# WORK TO COMPLETE:
Transcribe, exactly and without pictures, the lines below from the line with "Hide 비디오 1 track with eye icon" to the line with "Image resolution: width=678", both ends included, and no others.

# DATASET ENTRIES:
____
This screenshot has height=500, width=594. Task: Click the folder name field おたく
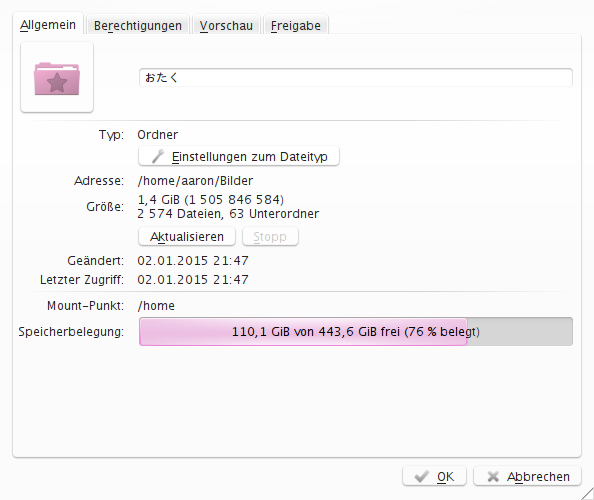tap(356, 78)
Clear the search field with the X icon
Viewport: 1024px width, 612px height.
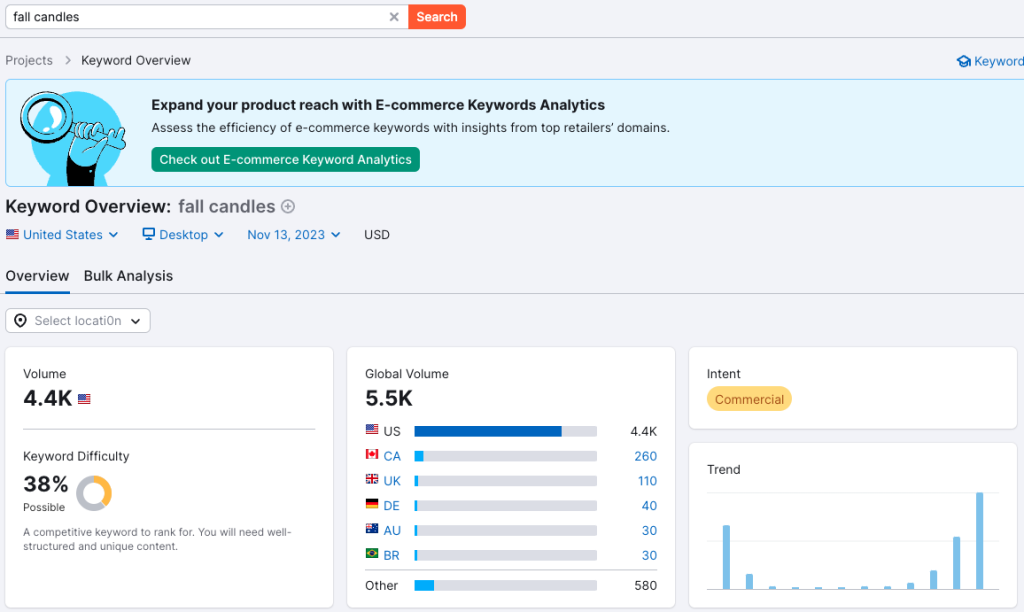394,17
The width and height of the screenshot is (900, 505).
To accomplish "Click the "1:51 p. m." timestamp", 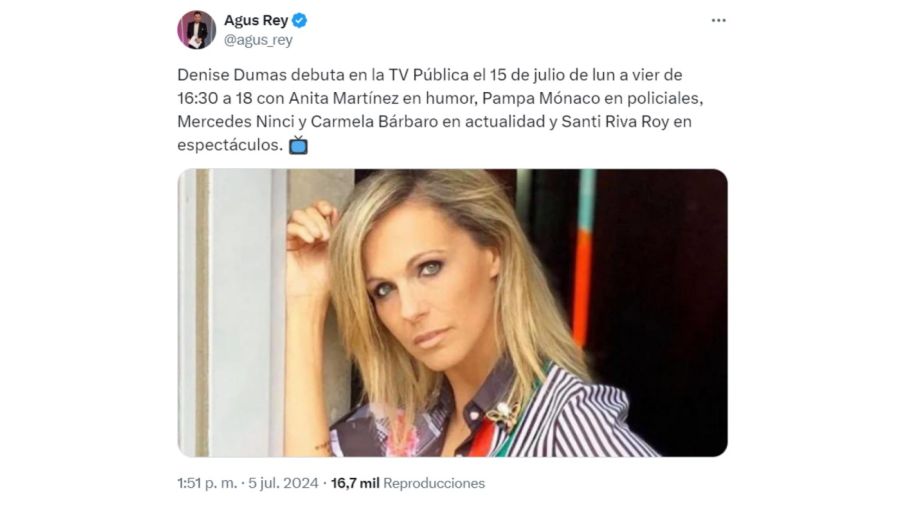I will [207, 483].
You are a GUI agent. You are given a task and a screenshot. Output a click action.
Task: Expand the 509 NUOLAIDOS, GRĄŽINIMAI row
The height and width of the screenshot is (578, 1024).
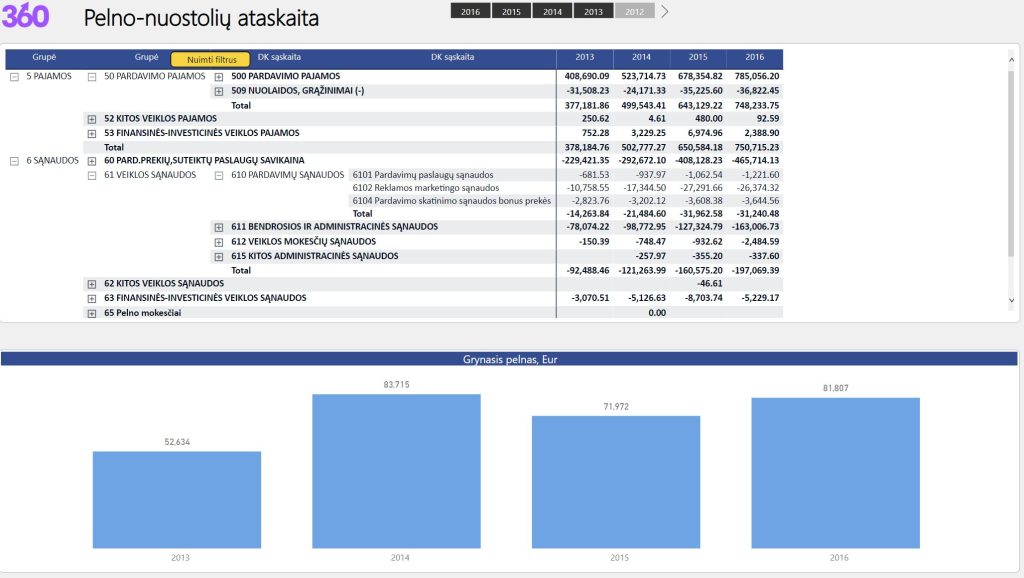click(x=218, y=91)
____
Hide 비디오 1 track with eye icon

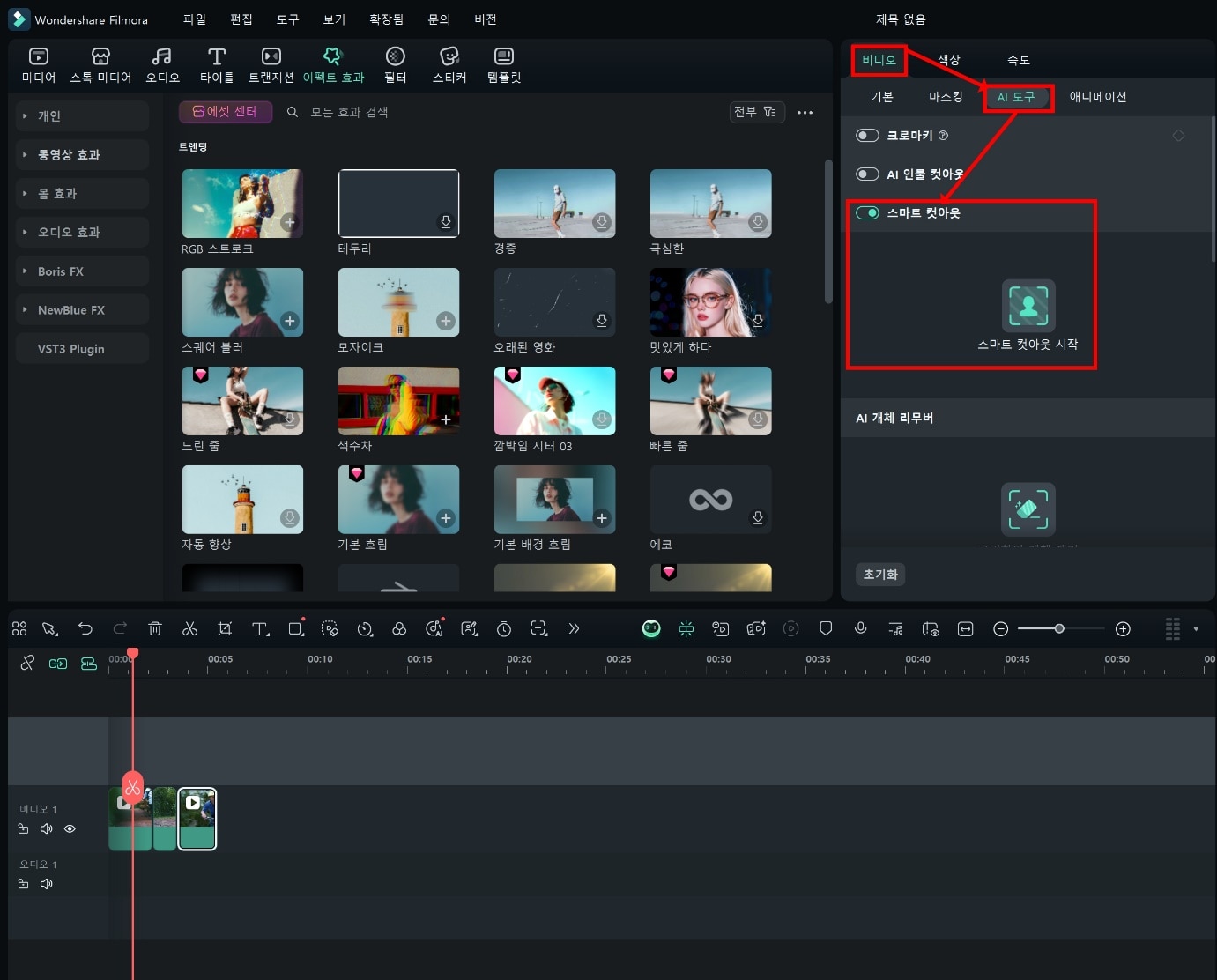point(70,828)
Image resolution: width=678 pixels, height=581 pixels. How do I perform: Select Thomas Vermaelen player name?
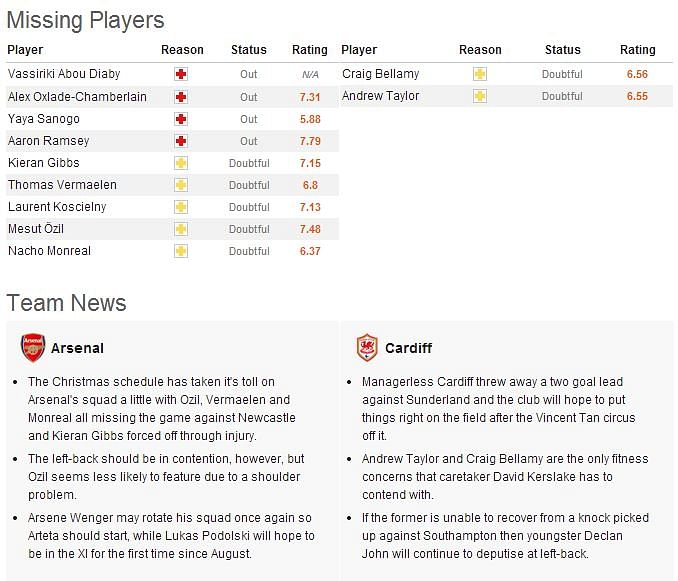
____
# RESULT OF THE TASK:
Hide 비디오 1 track with eye icon

point(70,828)
Image resolution: width=678 pixels, height=581 pixels. How do I perform: Select Thomas Vermaelen player name?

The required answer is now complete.